By Christopher Chantrill
American Thinker
August 13, 2025
About eight years from now, after the reelection of President Vance, experts will agree that there was something rotten in the state of Clinton, Obama, and Biden. Always the last to know, the experts will finally "notice" that something has changed in this city on a hill.
Steve Sailer has a book on Noticing. And why not? The most important skill for a human is to notice when things have changed and then to figure out what to do next.
Anyone with half a brain noticed that something had changed back in 2016 when neophyte politician Trump ran for the presidency. And the Deep State noticed it too. That's what Clinton and Obama and Clapper and Brennan and Uncle Tom Cobbley and our world-beating Intelligence Community were conspiring to stop before it was too late. Only they failed.
I notice, according to reports, that President Trump has just brokered his seventh peace agreement between warring states since January 20 and counting.
All of us, excepting our liberal friends, really want to know what this all means.
This is what I noticed in the last few days. There's a Salena Zito piece on Treasury Secretary Scott Bessent. I'll just give you the high points:
Spend any time listening to Bessent talk, and it is clear he is laser-focused on one thing, something he can only accomplish in his current job: lifting America's economy into a position where both Main Street and Wall Street are performing equally robustly.
And this:
The 79th treasury secretary also loves working with President Donald Trump... The banter, trust, and respect that went both ways between the men were tangible.
For instance, Trump recently told Bessent that he didn't have enough muscle to work as a steelworker.
Bessent's family "was very affluent for a couple hundred years, and then we weren't," so Bessent started doing part-time work at age 9. Then:
Bessent worked his way through college, holding down three jobs during summer break and at least one, if not two, jobs during the school year.
And so on. Real the whole thing. Remember the other Secretary of the Treasury that worked through his teenage years? Alexander Hamilton.

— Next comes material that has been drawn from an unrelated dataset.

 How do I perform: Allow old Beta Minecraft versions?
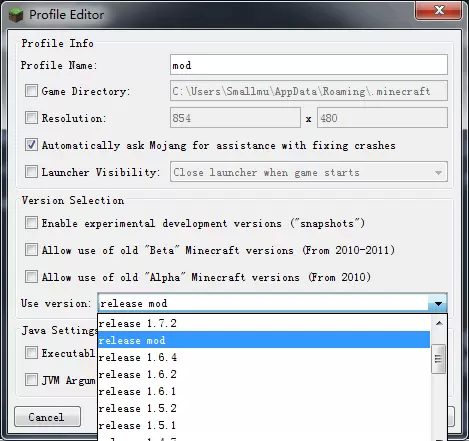pos(31,250)
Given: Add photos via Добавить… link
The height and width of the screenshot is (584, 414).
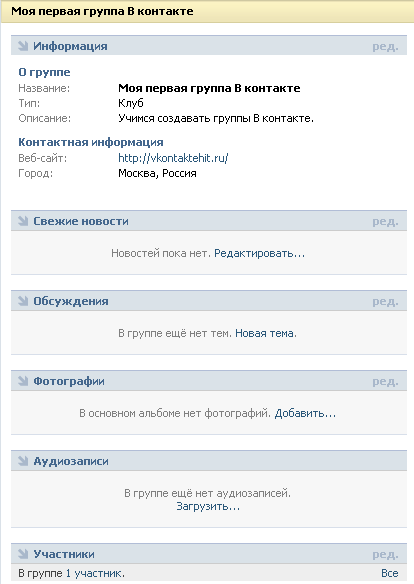Looking at the screenshot, I should (305, 413).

Then there is an interview with Secretary of State Marco Rubio, who, I assume, had something to do with the seven peace agreements. The interview covered the persecution of Christians all over the world. Rubio stated that the Christian "church has traditionally been at its strongest when it's the persecuted church... [and weakest when it] gets consumed by the culture." Trump and Rubio are focused on massacres of Christians in countries like Nigeria, and they think the new Pope could help.

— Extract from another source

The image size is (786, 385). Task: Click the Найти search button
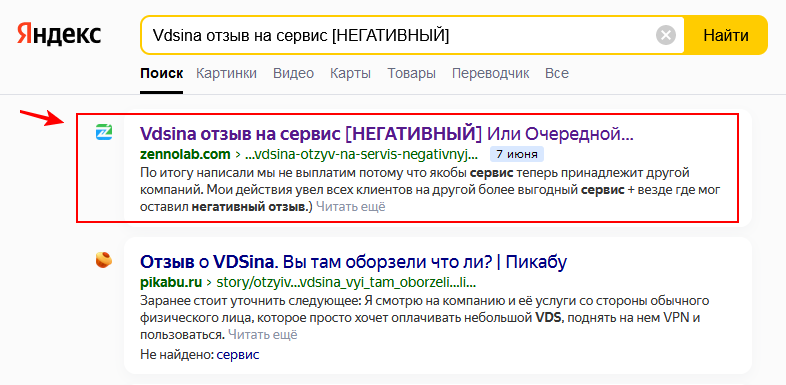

But now let's get a more general world view from James Banakis writing at John Kass's website. He notes that there are only two responses to Trump: admiration and revulsion.
There is, it seems no middle ground. Thus, it has always been with consequential figures throughout history...

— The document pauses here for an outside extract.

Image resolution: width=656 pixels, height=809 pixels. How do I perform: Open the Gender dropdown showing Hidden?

The Trump enemies will hate to hear this, but he is changing the Presidency and international relations for the better, forever. The entire world is in the midst of a revolution.
And Trump is the "hero" that is making it happen. Heroes, according to Joseph Campbell, tend to die on the border between Order and Chaos. Victor Davis Hanson compares Trump to Gen. Patton, who
led the 3rd army's full blast attack from Normandy to the Rhine.. [k]eeping the opposition confused, and in complete disarray. The leader in this case Trump is the tip of the spear. His administration follows to implement his agendas. He demonstrates every day, whether you agree with his policies or not that he was born to lead. The press, because of Trump, is in the process of changing forever. Newspapers and network news are becoming a thing of the past.
My point in throwing all this out is to help you - and myself - try to begin to understand what is going on here. My faith is that we are at a turning point in history, the end of the age of politics as religion, of heaven on earth, the rule of the educated elite. In other words, a revolution.
But what kind of revolution? I suggest there are three kinds of revolution. Educated class revolutions like the French, Bolshevik, and Maoist Revolutions lead straight to the abattoir. Lower-class revolutions usually fail: peasant uprisings and worker rebellions.
But the American Revolution was the most successful in history. Why was that? I suggest that it was a middle-class revolution, led by men who understood life in the real world: men ranging from landowners like Washington and Jefferson, lawyers like John Adams, and, of course My Man Alexander Hamilton, the "bastard brat of a Scotch pedlar," who practiced business and law, and understood central banking.
Have you "noticed" that populist nationalism, all across the world, is middle-class centered? That gives me hope.